Ya se decía que la debilidad de los precios había llegado para quedarse y que tras un primer momento en el que la demanda embalsada tiraría de los precios, la situación se volvería inestable. Y está sucediendo, porque en el tercer trimestre, según los datos de los registradores, el precio de la vivienda ha dejado de subir, cambiando la tendencia con un descenso del 1,4%.

Sin embargo, si tomamos todo el año anterior, el precio de la vivienda presenta un incremento del 3,3%, mientras que, por otro lado, el ritmo de crecimiento de los últimos trimestres acumula un descenso del 27,5% desde los niveles máximos registrados en 2007.

Con datos reales, durante el tercer trimestre del año, se han inscrito 103.055 compraventas de viviendas en los registros de la propiedad, lo que ha supone el resultado más elevado de los últimos 22 trimestres. Pero, respecto al trimestre anterior, las compraventas de viviendas se han reducido un 4,4%. Si se compara con el mismo periodo de 2015 se ha registrado un incremento del 11,1%. Resulta significativo el dato de las daciones en pago que han descendido un 31% respecto al año anterior.

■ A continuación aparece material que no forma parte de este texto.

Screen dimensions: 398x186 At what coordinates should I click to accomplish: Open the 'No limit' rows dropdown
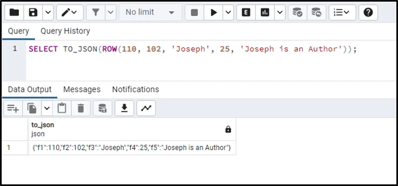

A pesar de lo sucedido este último trimestre, los datos interanuales confirman la tendencia positiva del mercado con un total de 394.351 operaciones inscritas, 10.269 operaciones más con respecto a los resultados interanuales acumulados del trimestre anterior.

Por tipología, la vivienda nueva, que supone el 17,1% de las compraventas inscritas, continúa con su particular calvario y ha registrado una bajada intertrimestral del 10,1%. En concreto se han inscrito 17.583 compraventas, en tanto que la vivienda usada, que es la que está soportando el peso de la mejoría del mercado inmobiliario, se redujo un 3,2% con respecto al trimestre anterior al alcanzar las 85.472 operaciones.

El informe de los registradores muestra que las compras realizadas por extranjeros también se han estabilizado en terminos relativos en el tercer trimestre, con una tasa del 13,3% sobre el total de compraventas inscritas, que está próxima a los máximos históricos. Sin embargo, en términos absolutos se ha alcanzado el 13,4% de la compra por parte de extranjeros, lo que supone el máximo histórico de resultados interanuales. Los extranjeros han comprado casi 53.000 viviendas en el último año.

Por nacionalidades, los británicos siguen a la cabeza en la clasificación con un 17,7% de las compras realizadas por extranjeros, seguidos de los franceses (8,9%), los alemanes (7,3%), los suecos (7,1%), los belgas (6,2%), los italianos (5,4%) y los chinos el 4,6%.

Las certificaciones de vivienda por inicio de ejecución de hipoteca del tercer trimestre se han reducido hasta las 7.679, con un descenso trimestral del 33%. El 63,4% de estas corresponden a las personas físicas, frente al 36,6% de las personas jurídicas. Por nacionalidad, el 92,4% de las certificaciones han sido a nacionales y el 7,6% a extranjeros. Las daciones en pago sobre viviendas sumaron 1.947 operaciones en el tercer trimestre, un 20% menos que en el segundo trimestre del año. En comparación con el mismo periodo de 2015, la reducción ha sido del 31,2%.

Empeora también la dificultad a la hora de adquirir vivienda. Y ello es debido a que el endeudamiento hipotecario por vivienda ha aumentado un 3% y la cuantía media de los tipos de interés iniciales de los nuevos créditos se ha mantenido prácticamente sin cambios, rompiendo con la tendencia descendente de los últimos años, debido al incremento de los tipos fijos. La contratación de estos tipos fijos ha seguido el ascenso iniciado en trimestres anteriores, tras suponer el 28,7% de los contratos nuevos. La cuota hipotecaria mensual media en el tercer trimestre se situó en 533,8 euros, un 2,1% más que en el trimestre anterior, mientras que el porcentaje de dicha cuota con respecto al coste salarial ha subido hasta el 28,1%.